Komodia install stealthily its own root certificate within the browsers’ CA repository.   The stack holds its private key. This allows to ‘self-sign’ certificate to forge SSL connection.  The software then generates a typical Man In The Middle.   Despite the private key was encrypted, it was possible to extract some corresponding private keys (easy to guess the password; komodia).  This means that as long as the root key is not erased from browsers’ repository, an attacker may use the corresponding private key.  The attacker may sign malware that would be accepted by the machine, and generate phony certificates for phishing.   In other words, other principals than Superfish may use the hack for infecting Lenovo computers.

Lenovo provided a patch that removed the Superfish application.   Unfortunately, the patch does not erase the malicious certificate.  Microsoft provided such patch, and Mozilla should soon revoke it.

This is a perfect example of supply chain attack. The main difference is that the supplier voluntarily infected its product.    Do never forget law 4: Trust No One.
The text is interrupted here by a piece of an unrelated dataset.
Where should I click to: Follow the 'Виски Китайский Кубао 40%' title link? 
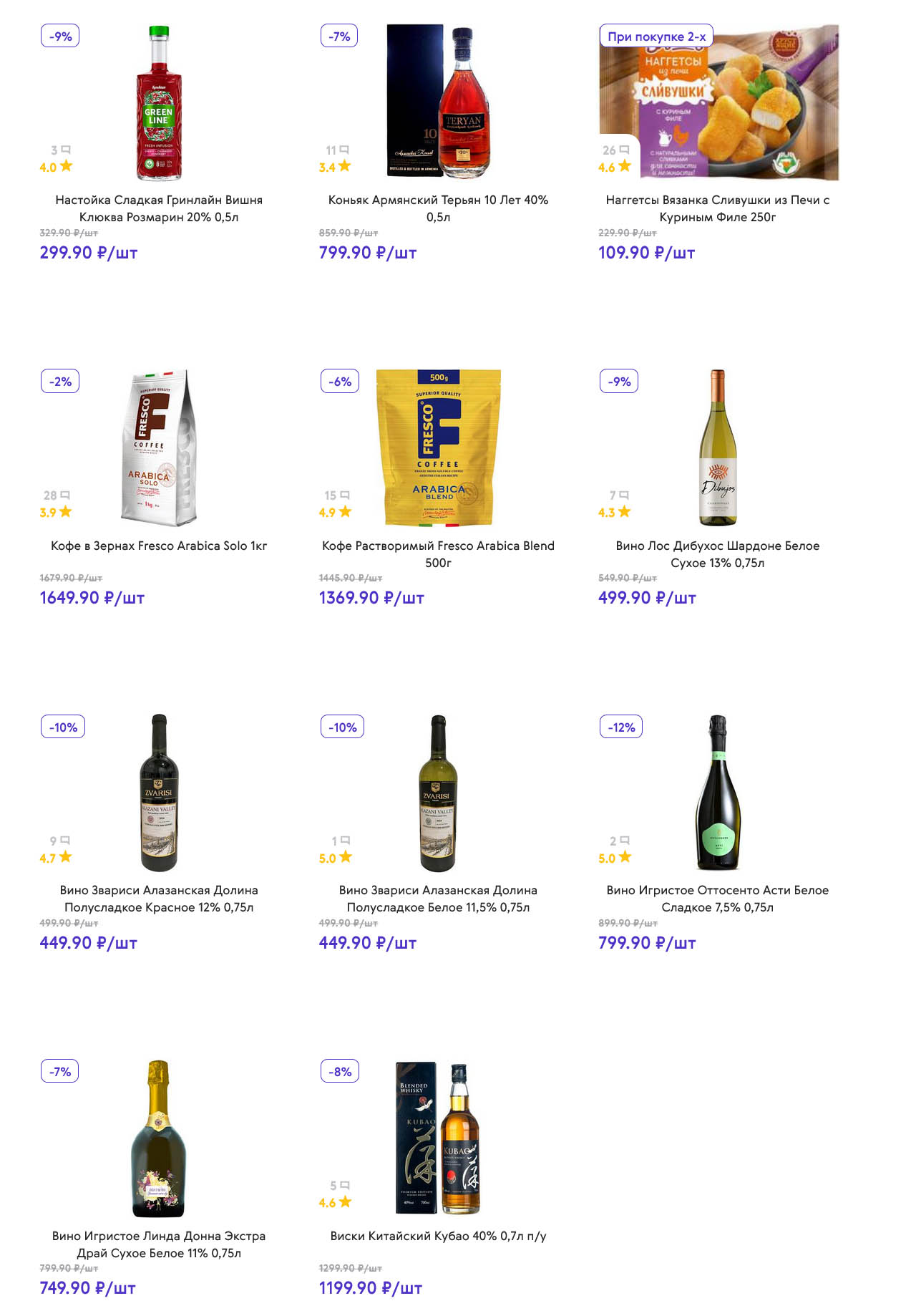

PS:  at the time of writing, the Komodia site was down, allegedly for a DOS.  It may also be because too many people try to visit the site.

Feb 13 2015

Does your TV set watch you?

Benjamin Michele and Andrew Karpow presented a scary Proof of Concept  using two Samsung Smart TVs.  They used the integrated media player of these Smart TV set.  For the most recent one, they discovered that the TV set used a 2011 version of the open source FFMPEG’s libavformat library. This library identifies the type of content to be played and demux it before the content is transmitted to Samsung’s proprietary media player.  The libavformat library supports many containers.  It is a complex piece of software, and as such as many new discovered bugs. By scanning the bug-tracking database of this open source library, the researchers selected one vulnerability that was not patched in the version used by the TV set.  This vulnerability allowed them to execute arbitrary code when playing a forged content.  As the player executes in root shell, the forged payload also executes in root shell.  This means that the payload has full access to the platform.  As the Smart TV had an integrated camera and microphone, they wrote an exploit that captured the video of the camera and the sound from the microphone.  The captured information can then be sent to a remote server.  As the payload is encapsulated in a real movie, the consumer is not aware that his TV set is being infected and that he is spied.  The researchers found a way to flash the Smart TV set and thus make the infection permanent.

Of course, the payload could do other things.  The researchers could perform a thorough analysis of the TV set because they succeeded to get root access, and thus could explore the system and easily work on the exploit. The target were Samsung TV sets.  Most probably, any other smart TV of any brand could be attacked in a similar way but using another vulnerability.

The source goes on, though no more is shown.